* [Task data]
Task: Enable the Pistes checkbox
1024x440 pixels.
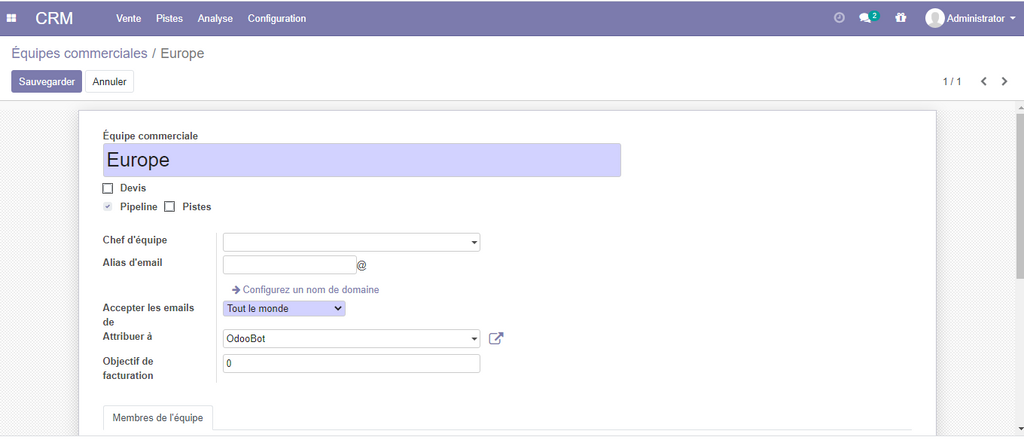Action: click(x=169, y=207)
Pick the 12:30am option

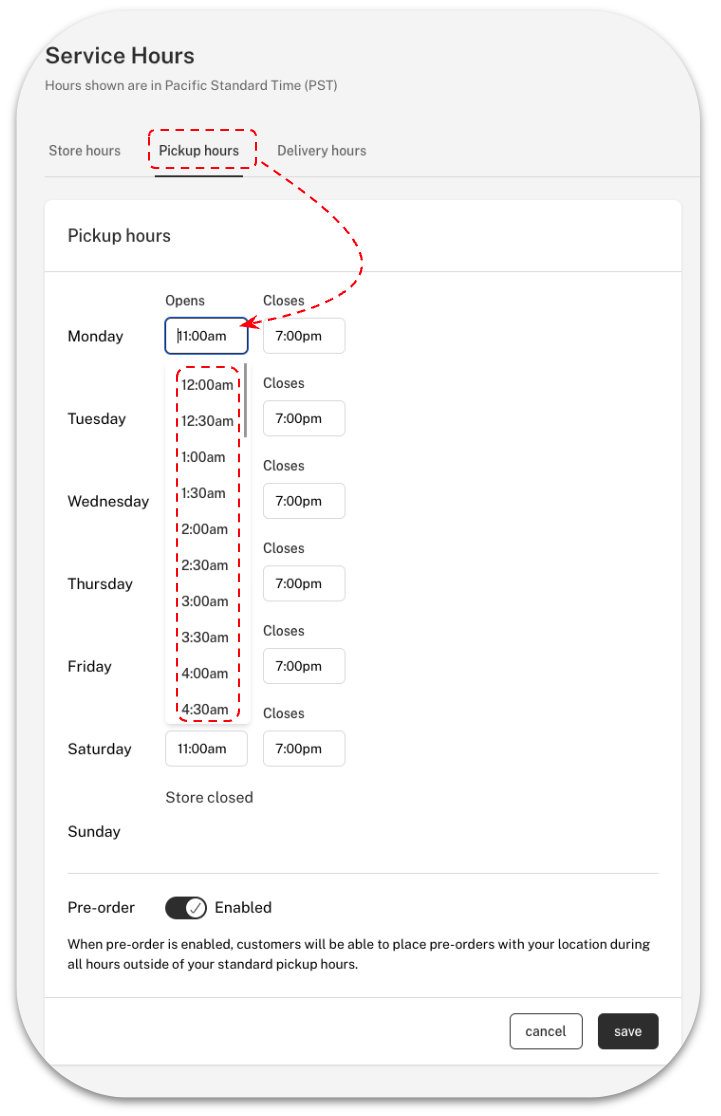tap(207, 421)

* [How to complete this task]
In the copy, include all records verbatim but no images.

* [Answer to this exercise]
Task: Enable the Pistes checkbox
1024x440 pixels.
Action: click(x=169, y=207)
Pick the 12:30am option

tap(207, 421)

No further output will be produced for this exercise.